● **Data for this exercise**:

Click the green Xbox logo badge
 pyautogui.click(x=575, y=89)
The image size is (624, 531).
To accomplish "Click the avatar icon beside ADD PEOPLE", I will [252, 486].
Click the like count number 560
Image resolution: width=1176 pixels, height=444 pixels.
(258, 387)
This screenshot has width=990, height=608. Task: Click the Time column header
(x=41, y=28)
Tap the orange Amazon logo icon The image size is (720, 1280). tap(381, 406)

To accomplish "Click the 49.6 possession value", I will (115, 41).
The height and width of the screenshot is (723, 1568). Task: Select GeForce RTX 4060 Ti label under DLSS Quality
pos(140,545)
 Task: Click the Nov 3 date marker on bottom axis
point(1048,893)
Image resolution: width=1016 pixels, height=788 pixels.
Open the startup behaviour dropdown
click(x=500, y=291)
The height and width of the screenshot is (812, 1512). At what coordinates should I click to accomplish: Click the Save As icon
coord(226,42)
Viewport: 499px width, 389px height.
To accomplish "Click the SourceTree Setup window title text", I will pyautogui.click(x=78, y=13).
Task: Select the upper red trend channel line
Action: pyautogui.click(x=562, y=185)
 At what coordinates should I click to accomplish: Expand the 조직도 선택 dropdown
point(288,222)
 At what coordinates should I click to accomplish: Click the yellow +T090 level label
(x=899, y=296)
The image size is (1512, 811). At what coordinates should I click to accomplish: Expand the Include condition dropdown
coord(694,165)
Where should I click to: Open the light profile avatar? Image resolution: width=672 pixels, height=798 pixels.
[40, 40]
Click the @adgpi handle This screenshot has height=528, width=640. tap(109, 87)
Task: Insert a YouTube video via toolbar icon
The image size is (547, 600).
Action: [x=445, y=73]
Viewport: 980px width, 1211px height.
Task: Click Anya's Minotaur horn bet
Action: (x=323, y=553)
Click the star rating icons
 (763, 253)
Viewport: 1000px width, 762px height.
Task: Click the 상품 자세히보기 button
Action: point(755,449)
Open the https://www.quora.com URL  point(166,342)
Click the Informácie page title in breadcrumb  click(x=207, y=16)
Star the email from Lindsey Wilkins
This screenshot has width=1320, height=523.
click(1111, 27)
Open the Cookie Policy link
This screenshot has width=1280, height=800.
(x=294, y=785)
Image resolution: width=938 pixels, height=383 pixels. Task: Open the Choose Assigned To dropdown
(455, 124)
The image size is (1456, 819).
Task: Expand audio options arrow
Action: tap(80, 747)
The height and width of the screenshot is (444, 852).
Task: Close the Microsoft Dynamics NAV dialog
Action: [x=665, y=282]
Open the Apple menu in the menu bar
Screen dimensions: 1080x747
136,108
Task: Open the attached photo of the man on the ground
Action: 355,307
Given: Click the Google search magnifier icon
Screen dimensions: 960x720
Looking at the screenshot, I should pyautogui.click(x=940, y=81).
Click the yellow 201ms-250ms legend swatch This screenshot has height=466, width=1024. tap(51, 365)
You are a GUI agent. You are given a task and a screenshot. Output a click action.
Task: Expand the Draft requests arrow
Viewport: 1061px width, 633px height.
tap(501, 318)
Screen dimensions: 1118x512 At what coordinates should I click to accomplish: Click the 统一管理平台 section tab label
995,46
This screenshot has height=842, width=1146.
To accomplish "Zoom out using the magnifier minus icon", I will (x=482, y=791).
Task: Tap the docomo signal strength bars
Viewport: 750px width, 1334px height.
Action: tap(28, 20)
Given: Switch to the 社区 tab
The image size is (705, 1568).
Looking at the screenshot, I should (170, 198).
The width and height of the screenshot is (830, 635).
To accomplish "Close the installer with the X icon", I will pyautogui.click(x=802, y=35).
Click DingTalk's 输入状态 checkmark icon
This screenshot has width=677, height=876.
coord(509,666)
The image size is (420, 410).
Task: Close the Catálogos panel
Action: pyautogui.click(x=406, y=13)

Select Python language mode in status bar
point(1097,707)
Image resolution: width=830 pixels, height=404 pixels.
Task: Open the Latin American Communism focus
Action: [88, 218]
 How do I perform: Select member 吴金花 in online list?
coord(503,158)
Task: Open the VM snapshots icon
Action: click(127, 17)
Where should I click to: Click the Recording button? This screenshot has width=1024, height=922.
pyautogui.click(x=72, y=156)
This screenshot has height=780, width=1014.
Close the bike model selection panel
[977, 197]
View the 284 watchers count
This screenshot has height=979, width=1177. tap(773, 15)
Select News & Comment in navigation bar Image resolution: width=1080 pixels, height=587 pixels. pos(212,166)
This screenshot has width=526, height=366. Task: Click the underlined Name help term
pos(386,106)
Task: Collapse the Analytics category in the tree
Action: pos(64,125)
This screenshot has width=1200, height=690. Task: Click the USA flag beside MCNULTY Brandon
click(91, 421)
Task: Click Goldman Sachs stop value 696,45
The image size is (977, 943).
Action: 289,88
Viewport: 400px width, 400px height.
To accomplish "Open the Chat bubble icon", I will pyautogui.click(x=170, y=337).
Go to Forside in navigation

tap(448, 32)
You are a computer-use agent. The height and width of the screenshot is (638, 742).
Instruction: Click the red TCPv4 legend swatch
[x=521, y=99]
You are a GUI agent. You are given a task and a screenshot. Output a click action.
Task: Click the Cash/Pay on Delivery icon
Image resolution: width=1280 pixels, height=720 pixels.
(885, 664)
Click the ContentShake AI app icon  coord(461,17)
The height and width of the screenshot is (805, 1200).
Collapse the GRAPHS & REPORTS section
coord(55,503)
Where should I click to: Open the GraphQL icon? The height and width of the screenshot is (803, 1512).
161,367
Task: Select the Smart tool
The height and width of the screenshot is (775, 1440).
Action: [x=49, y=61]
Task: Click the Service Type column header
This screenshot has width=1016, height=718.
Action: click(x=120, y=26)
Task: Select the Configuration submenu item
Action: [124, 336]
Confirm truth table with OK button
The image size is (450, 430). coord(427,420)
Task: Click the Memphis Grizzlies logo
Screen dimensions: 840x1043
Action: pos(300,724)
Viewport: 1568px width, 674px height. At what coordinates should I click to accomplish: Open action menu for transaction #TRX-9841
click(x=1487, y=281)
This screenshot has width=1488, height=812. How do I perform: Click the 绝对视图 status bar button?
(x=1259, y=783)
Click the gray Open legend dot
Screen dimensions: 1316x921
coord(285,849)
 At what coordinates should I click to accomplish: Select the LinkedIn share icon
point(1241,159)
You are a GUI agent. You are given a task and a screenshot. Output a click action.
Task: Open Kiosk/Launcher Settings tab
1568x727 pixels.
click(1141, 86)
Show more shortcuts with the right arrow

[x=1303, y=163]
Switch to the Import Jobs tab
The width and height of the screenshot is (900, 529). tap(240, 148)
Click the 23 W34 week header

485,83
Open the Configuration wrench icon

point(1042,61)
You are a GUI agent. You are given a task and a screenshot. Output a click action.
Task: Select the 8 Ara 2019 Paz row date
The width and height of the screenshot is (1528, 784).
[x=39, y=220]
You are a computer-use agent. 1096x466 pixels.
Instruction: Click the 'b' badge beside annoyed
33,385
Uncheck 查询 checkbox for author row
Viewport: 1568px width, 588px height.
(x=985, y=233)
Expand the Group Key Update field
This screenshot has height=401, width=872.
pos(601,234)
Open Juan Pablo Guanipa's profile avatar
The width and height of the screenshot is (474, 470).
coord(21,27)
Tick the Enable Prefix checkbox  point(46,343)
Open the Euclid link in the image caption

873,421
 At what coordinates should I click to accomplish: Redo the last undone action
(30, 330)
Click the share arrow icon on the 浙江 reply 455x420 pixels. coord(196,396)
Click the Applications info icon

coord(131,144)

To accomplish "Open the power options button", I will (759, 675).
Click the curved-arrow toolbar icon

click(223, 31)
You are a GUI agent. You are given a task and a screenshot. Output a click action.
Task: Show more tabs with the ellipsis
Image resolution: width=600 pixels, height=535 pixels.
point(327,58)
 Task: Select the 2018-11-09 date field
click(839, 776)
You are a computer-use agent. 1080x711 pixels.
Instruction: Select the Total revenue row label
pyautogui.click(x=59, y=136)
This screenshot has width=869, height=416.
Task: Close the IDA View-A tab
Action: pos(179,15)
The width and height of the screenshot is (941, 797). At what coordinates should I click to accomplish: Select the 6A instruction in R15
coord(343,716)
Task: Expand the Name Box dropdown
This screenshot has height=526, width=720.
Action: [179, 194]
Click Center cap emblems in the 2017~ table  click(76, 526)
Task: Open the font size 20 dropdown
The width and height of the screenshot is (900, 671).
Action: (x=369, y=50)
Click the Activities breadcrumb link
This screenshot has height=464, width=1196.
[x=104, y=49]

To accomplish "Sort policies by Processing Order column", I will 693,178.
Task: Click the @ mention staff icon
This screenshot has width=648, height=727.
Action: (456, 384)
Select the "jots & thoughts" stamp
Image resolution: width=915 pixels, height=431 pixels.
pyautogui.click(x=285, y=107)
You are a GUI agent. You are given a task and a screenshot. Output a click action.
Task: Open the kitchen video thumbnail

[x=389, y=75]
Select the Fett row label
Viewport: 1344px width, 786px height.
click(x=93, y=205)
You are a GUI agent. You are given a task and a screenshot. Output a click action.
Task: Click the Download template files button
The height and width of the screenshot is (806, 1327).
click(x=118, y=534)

● **Exercise directions**: Each line from the one that includes "Task: Click the @ mention staff icon" down to the close of the records above is to be given again exactly, and no other line is to appear.

● **Solution to this task**:
Task: Click the @ mention staff icon
This screenshot has width=648, height=727.
Action: (456, 384)
Select the "jots & thoughts" stamp
Image resolution: width=915 pixels, height=431 pixels.
pyautogui.click(x=285, y=107)
You are a GUI agent. You are given a task and a screenshot. Output a click action.
Task: Open the kitchen video thumbnail

[x=389, y=75]
Select the Fett row label
Viewport: 1344px width, 786px height.
click(x=93, y=205)
You are a GUI agent. You are given a task and a screenshot. Output a click action.
Task: Click the Download template files button
The height and width of the screenshot is (806, 1327).
click(x=118, y=534)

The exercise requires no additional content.